Exercise: Set the data down again, exactly as it appears below.

#### Record set

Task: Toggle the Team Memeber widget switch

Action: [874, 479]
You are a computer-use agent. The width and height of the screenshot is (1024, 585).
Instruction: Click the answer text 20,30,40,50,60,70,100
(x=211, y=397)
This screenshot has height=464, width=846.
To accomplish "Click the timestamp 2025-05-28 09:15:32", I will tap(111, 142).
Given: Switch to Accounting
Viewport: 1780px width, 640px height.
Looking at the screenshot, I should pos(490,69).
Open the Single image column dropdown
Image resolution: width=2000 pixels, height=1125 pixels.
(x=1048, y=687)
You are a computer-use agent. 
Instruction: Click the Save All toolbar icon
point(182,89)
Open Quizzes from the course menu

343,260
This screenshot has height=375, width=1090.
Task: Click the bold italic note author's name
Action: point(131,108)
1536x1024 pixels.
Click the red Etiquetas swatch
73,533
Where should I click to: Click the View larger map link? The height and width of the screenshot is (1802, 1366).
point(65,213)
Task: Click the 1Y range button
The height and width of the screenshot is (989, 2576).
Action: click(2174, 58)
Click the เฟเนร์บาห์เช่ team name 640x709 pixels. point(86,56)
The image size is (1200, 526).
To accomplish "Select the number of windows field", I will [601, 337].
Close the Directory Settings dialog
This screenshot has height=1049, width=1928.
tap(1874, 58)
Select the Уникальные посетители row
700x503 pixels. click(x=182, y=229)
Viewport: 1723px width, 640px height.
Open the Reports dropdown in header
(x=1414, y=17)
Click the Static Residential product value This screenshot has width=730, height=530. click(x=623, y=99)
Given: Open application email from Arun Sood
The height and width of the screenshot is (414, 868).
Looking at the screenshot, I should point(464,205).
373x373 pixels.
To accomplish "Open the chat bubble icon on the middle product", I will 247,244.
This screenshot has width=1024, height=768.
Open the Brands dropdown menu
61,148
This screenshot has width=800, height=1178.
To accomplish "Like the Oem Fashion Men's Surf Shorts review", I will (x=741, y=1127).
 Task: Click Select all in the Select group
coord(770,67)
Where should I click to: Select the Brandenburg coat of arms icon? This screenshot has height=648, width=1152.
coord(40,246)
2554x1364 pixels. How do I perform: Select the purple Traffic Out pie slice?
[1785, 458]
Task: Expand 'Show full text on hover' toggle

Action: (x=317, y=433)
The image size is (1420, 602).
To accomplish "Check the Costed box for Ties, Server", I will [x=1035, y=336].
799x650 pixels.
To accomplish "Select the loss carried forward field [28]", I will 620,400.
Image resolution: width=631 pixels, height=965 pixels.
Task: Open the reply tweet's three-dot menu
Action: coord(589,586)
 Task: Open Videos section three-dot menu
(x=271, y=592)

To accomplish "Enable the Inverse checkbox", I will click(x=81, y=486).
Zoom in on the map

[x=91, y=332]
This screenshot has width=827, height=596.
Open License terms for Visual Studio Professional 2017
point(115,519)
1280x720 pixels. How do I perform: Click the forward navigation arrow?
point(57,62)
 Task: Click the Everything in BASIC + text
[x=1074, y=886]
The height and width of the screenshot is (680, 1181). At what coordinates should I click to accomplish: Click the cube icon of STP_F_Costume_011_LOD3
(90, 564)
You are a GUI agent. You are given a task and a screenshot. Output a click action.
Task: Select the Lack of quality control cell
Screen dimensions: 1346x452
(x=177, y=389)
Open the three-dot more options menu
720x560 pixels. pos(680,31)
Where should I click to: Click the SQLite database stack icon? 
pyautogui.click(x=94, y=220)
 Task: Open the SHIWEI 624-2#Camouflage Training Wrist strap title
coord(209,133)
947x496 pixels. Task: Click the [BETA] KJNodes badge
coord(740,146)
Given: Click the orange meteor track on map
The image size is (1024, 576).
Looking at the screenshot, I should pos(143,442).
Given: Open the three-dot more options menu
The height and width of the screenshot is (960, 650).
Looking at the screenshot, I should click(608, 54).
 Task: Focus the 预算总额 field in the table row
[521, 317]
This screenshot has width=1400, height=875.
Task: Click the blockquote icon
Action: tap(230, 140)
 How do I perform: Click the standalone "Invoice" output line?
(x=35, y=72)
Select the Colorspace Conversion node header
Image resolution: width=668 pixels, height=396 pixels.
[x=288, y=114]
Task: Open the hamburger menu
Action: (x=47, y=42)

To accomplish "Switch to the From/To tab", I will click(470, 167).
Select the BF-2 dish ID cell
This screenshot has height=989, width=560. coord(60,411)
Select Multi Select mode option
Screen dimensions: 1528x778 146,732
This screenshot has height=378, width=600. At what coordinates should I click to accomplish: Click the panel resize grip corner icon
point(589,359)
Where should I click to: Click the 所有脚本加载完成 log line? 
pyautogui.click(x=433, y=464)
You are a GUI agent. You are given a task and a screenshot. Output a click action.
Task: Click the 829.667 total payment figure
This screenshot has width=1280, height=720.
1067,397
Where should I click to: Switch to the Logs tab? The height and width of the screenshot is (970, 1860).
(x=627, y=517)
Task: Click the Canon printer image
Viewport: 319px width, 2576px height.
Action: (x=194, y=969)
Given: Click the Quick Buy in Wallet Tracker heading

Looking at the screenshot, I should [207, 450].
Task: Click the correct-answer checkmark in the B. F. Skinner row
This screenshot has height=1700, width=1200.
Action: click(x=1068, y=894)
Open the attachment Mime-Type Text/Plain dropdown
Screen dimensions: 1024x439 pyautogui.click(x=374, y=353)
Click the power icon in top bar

########

Your response:
Task: Toggle the Team Memeber widget switch

Action: [874, 479]
You are a computer-use agent. The width and height of the screenshot is (1024, 585).
Instruction: Click the answer text 20,30,40,50,60,70,100
(x=211, y=397)
This screenshot has height=464, width=846.
To accomplish "Click the timestamp 2025-05-28 09:15:32", I will tap(111, 142).
Given: Switch to Accounting
Viewport: 1780px width, 640px height.
Looking at the screenshot, I should pos(490,69).
Open the Single image column dropdown
Image resolution: width=2000 pixels, height=1125 pixels.
(x=1048, y=687)
You are a computer-use agent. 
Instruction: Click the Save All toolbar icon
point(182,89)
Open Quizzes from the course menu

343,260
This screenshot has height=375, width=1090.
Task: Click the bold italic note author's name
Action: point(131,108)
1536x1024 pixels.
Click the red Etiquetas swatch
73,533
Where should I click to: Click the View larger map link? The height and width of the screenshot is (1802, 1366).
point(65,213)
Task: Click the 1Y range button
The height and width of the screenshot is (989, 2576).
Action: click(2174, 58)
Click the เฟเนร์บาห์เช่ team name 640x709 pixels. point(86,56)
The image size is (1200, 526).
To accomplish "Select the number of windows field", I will [601, 337].
Close the Directory Settings dialog
This screenshot has height=1049, width=1928.
tap(1874, 58)
Select the Уникальные посетители row
700x503 pixels. click(x=182, y=229)
Viewport: 1723px width, 640px height.
Open the Reports dropdown in header
(x=1414, y=17)
Click the Static Residential product value This screenshot has width=730, height=530. click(x=623, y=99)
Given: Open application email from Arun Sood
The height and width of the screenshot is (414, 868).
Looking at the screenshot, I should point(464,205).
373x373 pixels.
To accomplish "Open the chat bubble icon on the middle product", I will 247,244.
This screenshot has width=1024, height=768.
Open the Brands dropdown menu
61,148
This screenshot has width=800, height=1178.
To accomplish "Like the Oem Fashion Men's Surf Shorts review", I will (x=741, y=1127).
 Task: Click Select all in the Select group
coord(770,67)
Where should I click to: Select the Brandenburg coat of arms icon? This screenshot has height=648, width=1152.
coord(40,246)
2554x1364 pixels. How do I perform: Select the purple Traffic Out pie slice?
[1785, 458]
Task: Expand 'Show full text on hover' toggle

Action: (x=317, y=433)
The image size is (1420, 602).
To accomplish "Check the Costed box for Ties, Server", I will [x=1035, y=336].
799x650 pixels.
To accomplish "Select the loss carried forward field [28]", I will 620,400.
Image resolution: width=631 pixels, height=965 pixels.
Task: Open the reply tweet's three-dot menu
Action: coord(589,586)
 Task: Open Videos section three-dot menu
(x=271, y=592)

To accomplish "Enable the Inverse checkbox", I will click(x=81, y=486).
Zoom in on the map

[x=91, y=332]
This screenshot has width=827, height=596.
Open License terms for Visual Studio Professional 2017
point(115,519)
1280x720 pixels. How do I perform: Click the forward navigation arrow?
point(57,62)
 Task: Click the Everything in BASIC + text
[x=1074, y=886]
The height and width of the screenshot is (680, 1181). At what coordinates should I click to accomplish: Click the cube icon of STP_F_Costume_011_LOD3
(90, 564)
You are a GUI agent. You are given a task and a screenshot. Output a click action.
Task: Select the Lack of quality control cell
Screen dimensions: 1346x452
(x=177, y=389)
Open the three-dot more options menu
720x560 pixels. pos(680,31)
Where should I click to: Click the SQLite database stack icon? 
pyautogui.click(x=94, y=220)
 Task: Open the SHIWEI 624-2#Camouflage Training Wrist strap title
coord(209,133)
947x496 pixels. Task: Click the [BETA] KJNodes badge
coord(740,146)
Given: Click the orange meteor track on map
The image size is (1024, 576).
Looking at the screenshot, I should pos(143,442).
Given: Open the three-dot more options menu
The height and width of the screenshot is (960, 650).
Looking at the screenshot, I should click(608, 54).
 Task: Focus the 预算总额 field in the table row
[521, 317]
This screenshot has width=1400, height=875.
Task: Click the blockquote icon
Action: tap(230, 140)
 How do I perform: Click the standalone "Invoice" output line?
(x=35, y=72)
Select the Colorspace Conversion node header
Image resolution: width=668 pixels, height=396 pixels.
[x=288, y=114]
Task: Open the hamburger menu
Action: (x=47, y=42)

To accomplish "Switch to the From/To tab", I will click(470, 167).
Select the BF-2 dish ID cell
This screenshot has height=989, width=560. coord(60,411)
Select Multi Select mode option
Screen dimensions: 1528x778 146,732
This screenshot has height=378, width=600. At what coordinates should I click to accomplish: Click the panel resize grip corner icon
point(589,359)
Where should I click to: Click the 所有脚本加载完成 log line? 
pyautogui.click(x=433, y=464)
You are a GUI agent. You are given a task and a screenshot. Output a click action.
Task: Click the 829.667 total payment figure
This screenshot has width=1280, height=720.
1067,397
Where should I click to: Switch to the Logs tab? The height and width of the screenshot is (970, 1860).
(x=627, y=517)
Task: Click the Canon printer image
Viewport: 319px width, 2576px height.
Action: (x=194, y=969)
Given: Click the Quick Buy in Wallet Tracker heading

Looking at the screenshot, I should [207, 450].
Task: Click the correct-answer checkmark in the B. F. Skinner row
This screenshot has height=1700, width=1200.
Action: click(x=1068, y=894)
Open the attachment Mime-Type Text/Plain dropdown
Screen dimensions: 1024x439 pyautogui.click(x=374, y=353)
Click the power icon in top bar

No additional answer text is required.